++++ INPUT MATERIAL

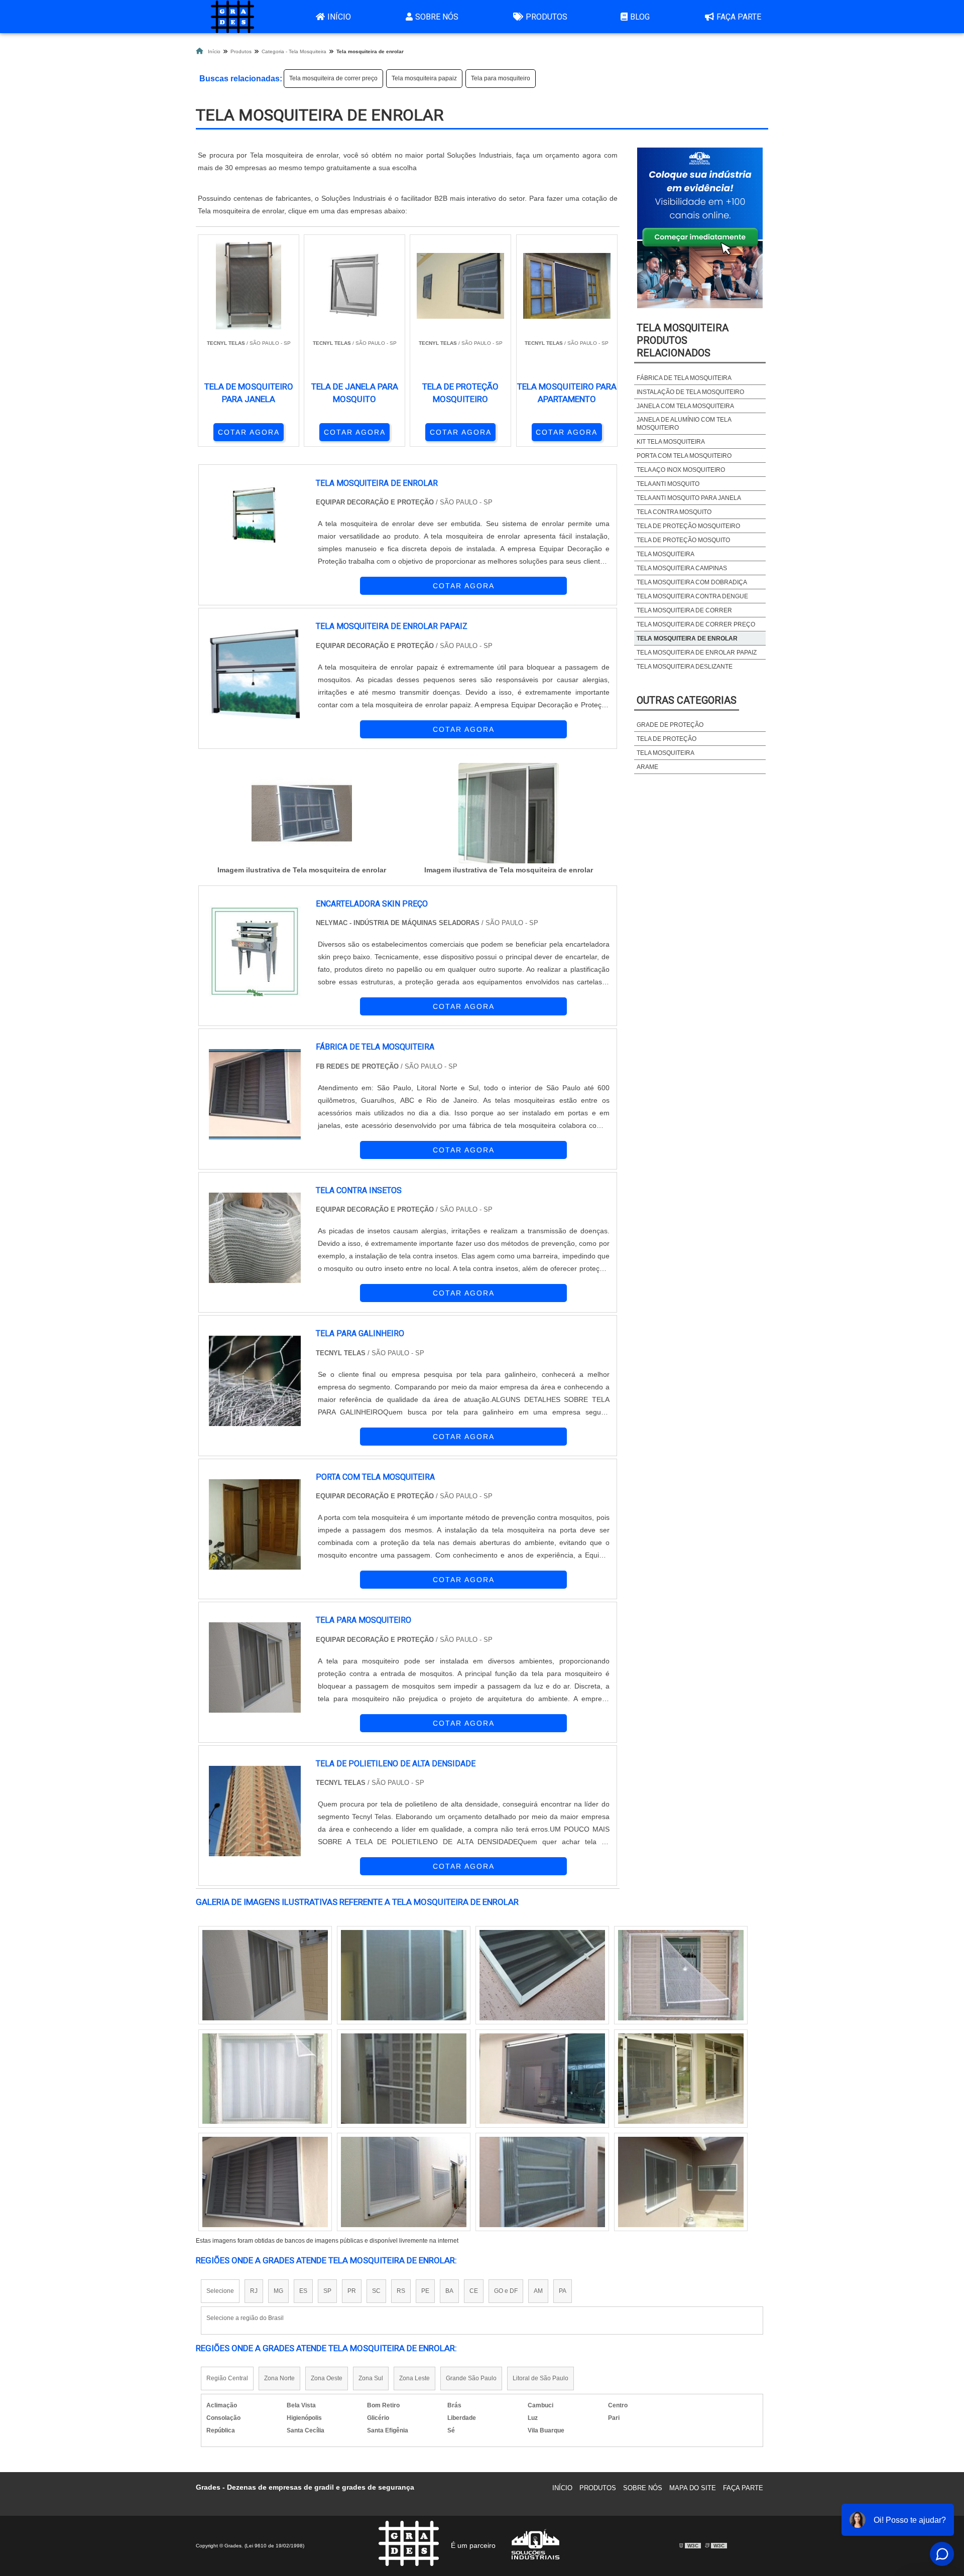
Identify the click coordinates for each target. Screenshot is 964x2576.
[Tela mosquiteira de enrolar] (301, 813)
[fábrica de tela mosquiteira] (255, 1094)
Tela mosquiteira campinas (682, 568)
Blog (640, 17)
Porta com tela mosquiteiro (684, 455)
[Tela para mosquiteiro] (681, 2182)
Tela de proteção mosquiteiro (688, 526)
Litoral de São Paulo (540, 2378)
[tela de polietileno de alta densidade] (255, 1811)
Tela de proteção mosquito (683, 540)
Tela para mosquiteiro (500, 78)
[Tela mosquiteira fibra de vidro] (403, 2078)
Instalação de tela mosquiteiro (690, 392)
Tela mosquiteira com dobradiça (692, 582)
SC (376, 2290)
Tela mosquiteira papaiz (424, 78)
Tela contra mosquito (674, 512)
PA (562, 2290)
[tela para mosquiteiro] (255, 1667)
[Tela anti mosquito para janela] (681, 1975)
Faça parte (738, 17)
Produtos (546, 17)
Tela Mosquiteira (665, 554)
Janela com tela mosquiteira (685, 406)
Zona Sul (370, 2378)
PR (351, 2290)
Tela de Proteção (666, 738)
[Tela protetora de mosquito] (265, 2182)
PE (425, 2290)
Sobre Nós (436, 17)
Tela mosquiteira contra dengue (692, 596)
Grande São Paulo (471, 2378)
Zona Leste (414, 2378)
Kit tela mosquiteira (671, 441)
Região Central (227, 2378)
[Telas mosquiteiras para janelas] (265, 2078)
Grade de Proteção (670, 724)
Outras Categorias (687, 700)
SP (327, 2290)
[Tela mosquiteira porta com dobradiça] (403, 1975)
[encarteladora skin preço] (255, 951)
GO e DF (506, 2290)
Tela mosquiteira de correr (684, 610)
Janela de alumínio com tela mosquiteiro (684, 423)
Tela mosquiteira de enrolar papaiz (697, 652)
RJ (254, 2290)
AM (538, 2290)
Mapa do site (692, 2488)
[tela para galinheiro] (255, 1381)
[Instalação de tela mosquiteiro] (542, 2182)
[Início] (232, 16)
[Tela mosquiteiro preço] (542, 1975)
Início (339, 17)
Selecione (220, 2290)
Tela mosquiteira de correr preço (333, 78)
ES (303, 2290)
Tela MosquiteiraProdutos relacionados (683, 340)
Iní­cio (562, 2488)
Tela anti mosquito (668, 483)
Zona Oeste (326, 2378)
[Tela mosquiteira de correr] (681, 2078)
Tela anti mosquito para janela (689, 497)
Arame (647, 766)
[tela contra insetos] (255, 1238)
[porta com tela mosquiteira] (255, 1524)
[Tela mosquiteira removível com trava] (403, 2182)
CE (473, 2290)
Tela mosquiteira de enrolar (687, 638)
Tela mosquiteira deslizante (685, 666)
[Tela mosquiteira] (542, 2078)
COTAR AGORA (249, 432)
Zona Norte (279, 2378)
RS (401, 2290)
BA (449, 2290)
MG (278, 2290)
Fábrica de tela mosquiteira (684, 377)
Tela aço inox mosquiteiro (681, 469)
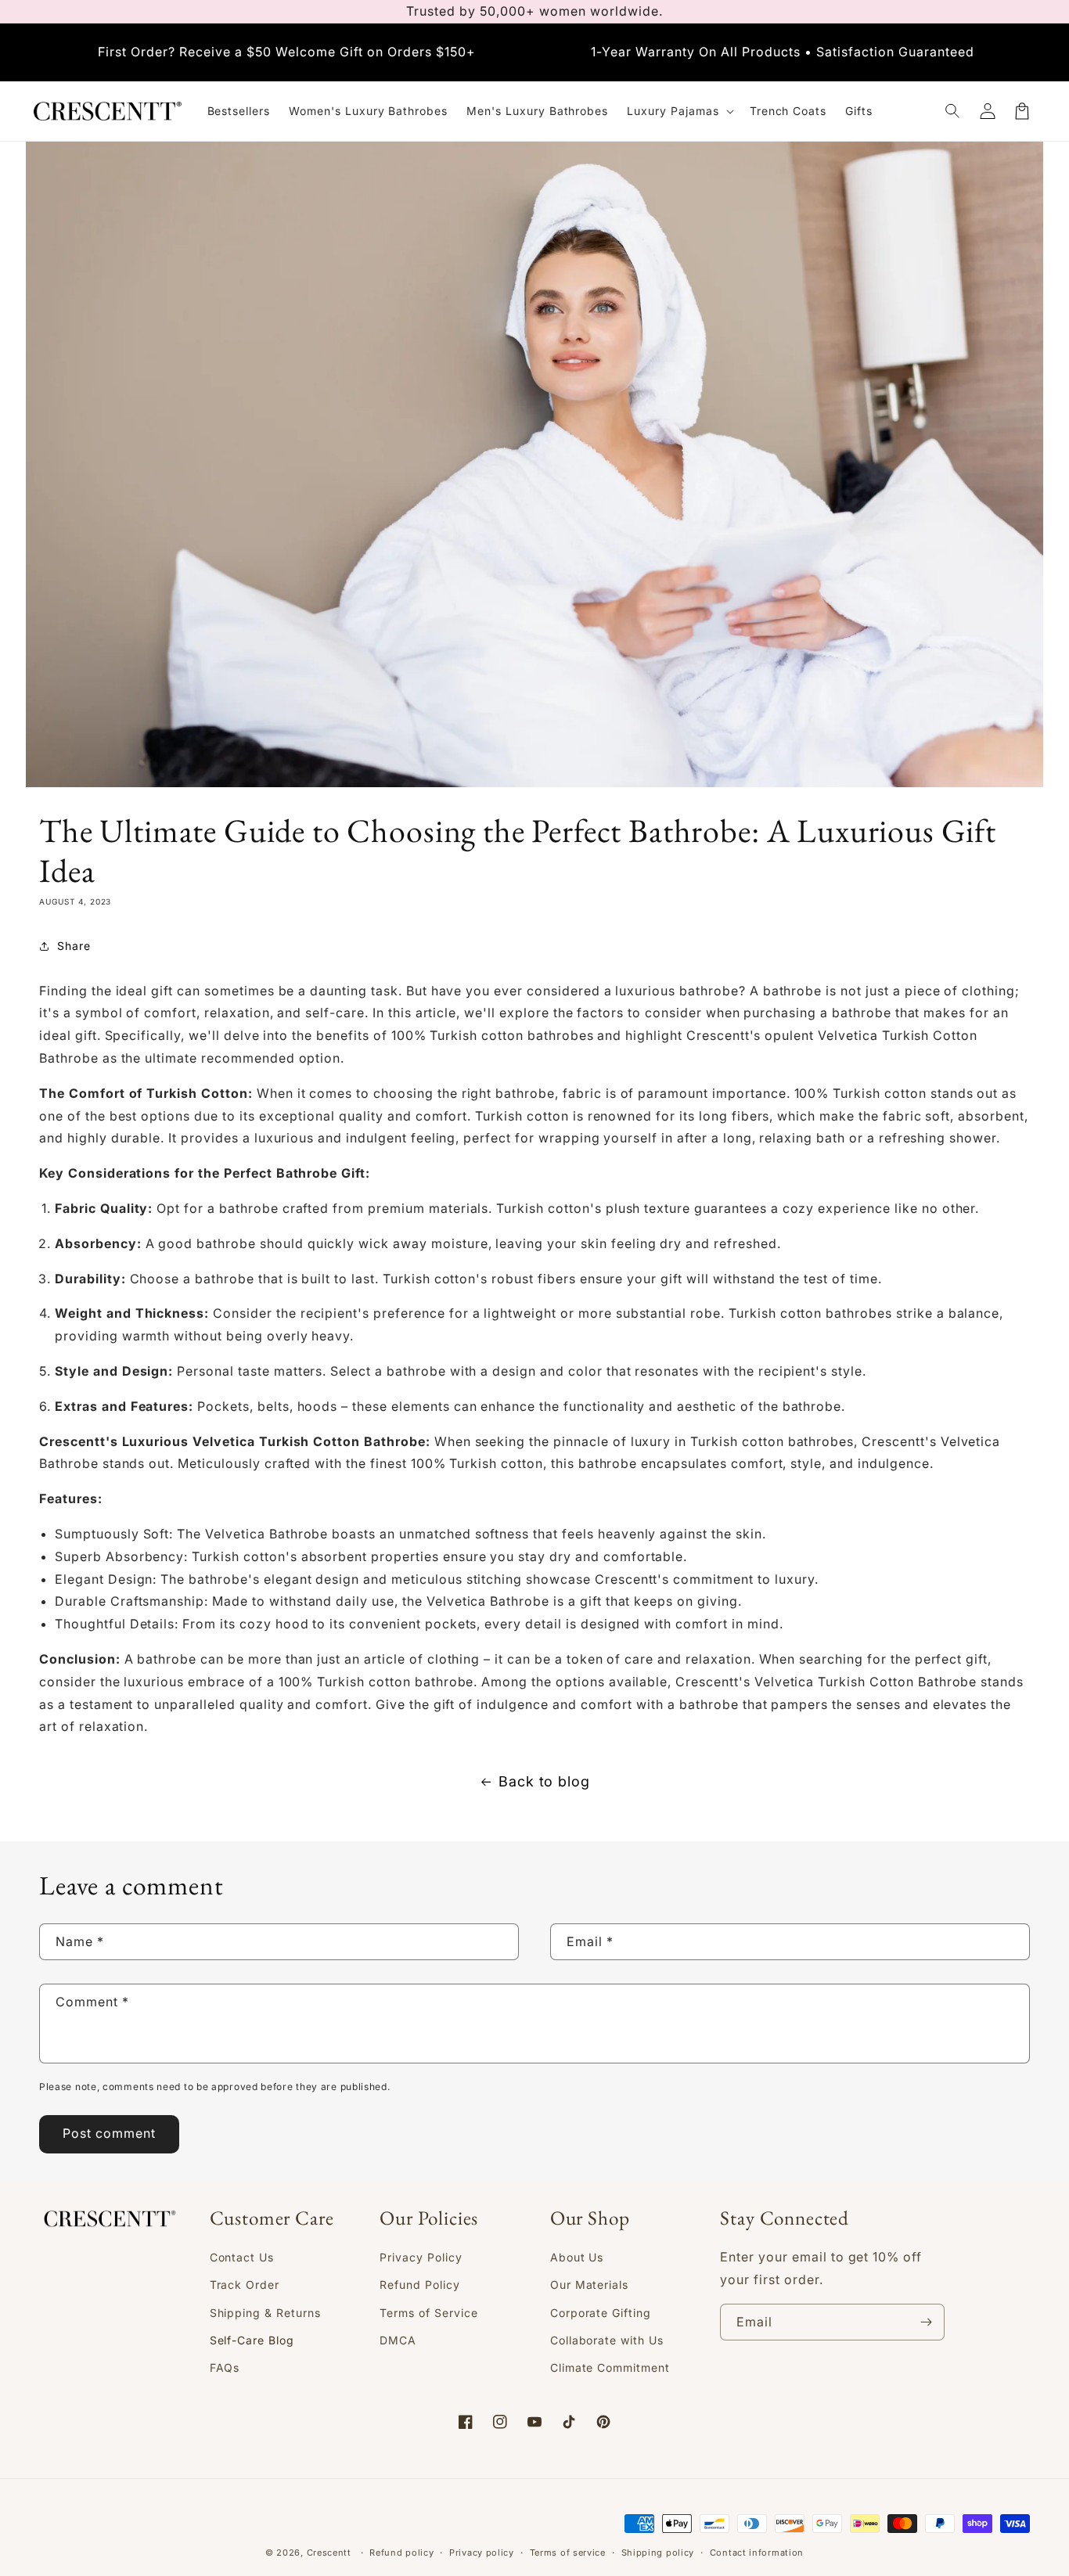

++++++++

INSTRUCTIONS TO FOLLOW: Every record above, copied exactly and without a single picture, makes up the answer.

WRITTEN SOLUTION:
Identify the click coordinates for each target. Screenshot is 964x2576.
[Tela mosquiteira de enrolar] (301, 813)
[fábrica de tela mosquiteira] (255, 1094)
Tela mosquiteira campinas (682, 568)
Blog (640, 17)
Porta com tela mosquiteiro (684, 455)
[Tela para mosquiteiro] (681, 2182)
Tela de proteção mosquiteiro (688, 526)
Litoral de São Paulo (540, 2378)
[tela de polietileno de alta densidade] (255, 1811)
Tela de proteção mosquito (683, 540)
Tela para mosquiteiro (500, 78)
[Tela mosquiteira fibra de vidro] (403, 2078)
Instalação de tela mosquiteiro (690, 392)
Tela mosquiteira com dobradiça (692, 582)
SC (376, 2290)
Tela mosquiteira papaiz (424, 78)
Tela contra mosquito (674, 512)
PA (562, 2290)
[tela para mosquiteiro] (255, 1667)
[Tela anti mosquito para janela] (681, 1975)
Faça parte (738, 17)
Produtos (546, 17)
Tela Mosquiteira (665, 554)
Janela com tela mosquiteira (685, 406)
Zona Sul (370, 2378)
PR (351, 2290)
Tela de Proteção (666, 738)
[Tela protetora de mosquito] (265, 2182)
PE (425, 2290)
Sobre Nós (436, 17)
Tela mosquiteira contra dengue (692, 596)
Grande São Paulo (471, 2378)
Zona Leste (414, 2378)
Kit tela mosquiteira (671, 441)
Região Central (227, 2378)
[Telas mosquiteiras para janelas] (265, 2078)
Grade de Proteção (670, 724)
Outras Categorias (687, 700)
SP (327, 2290)
[Tela mosquiteira porta com dobradiça] (403, 1975)
[encarteladora skin preço] (255, 951)
GO e DF (506, 2290)
Tela mosquiteira de correr (684, 610)
Janela de alumínio com tela mosquiteiro (684, 423)
Tela mosquiteira de enrolar papaiz (697, 652)
RJ (254, 2290)
AM (538, 2290)
Mapa do site (692, 2488)
[tela para galinheiro] (255, 1381)
[Instalação de tela mosquiteiro] (542, 2182)
[Início] (232, 16)
[Tela mosquiteiro preço] (542, 1975)
Início (339, 17)
Selecione (220, 2290)
Tela mosquiteira de correr preço (333, 78)
ES (303, 2290)
Tela MosquiteiraProdutos relacionados (683, 340)
Iní­cio (562, 2488)
Tela anti mosquito (668, 483)
Zona Oeste (326, 2378)
[Tela mosquiteira de correr] (681, 2078)
Tela anti mosquito para janela (689, 497)
Arame (647, 766)
[tela contra insetos] (255, 1238)
[porta com tela mosquiteira] (255, 1524)
[Tela mosquiteira removível com trava] (403, 2182)
CE (473, 2290)
Tela mosquiteira de enrolar (687, 638)
Tela mosquiteira deslizante (685, 666)
[Tela mosquiteira] (542, 2078)
COTAR AGORA (249, 432)
Zona Norte (279, 2378)
RS (401, 2290)
BA (449, 2290)
MG (278, 2290)
Fábrica de tela mosquiteira (684, 377)
Tela aço inox mosquiteiro (681, 469)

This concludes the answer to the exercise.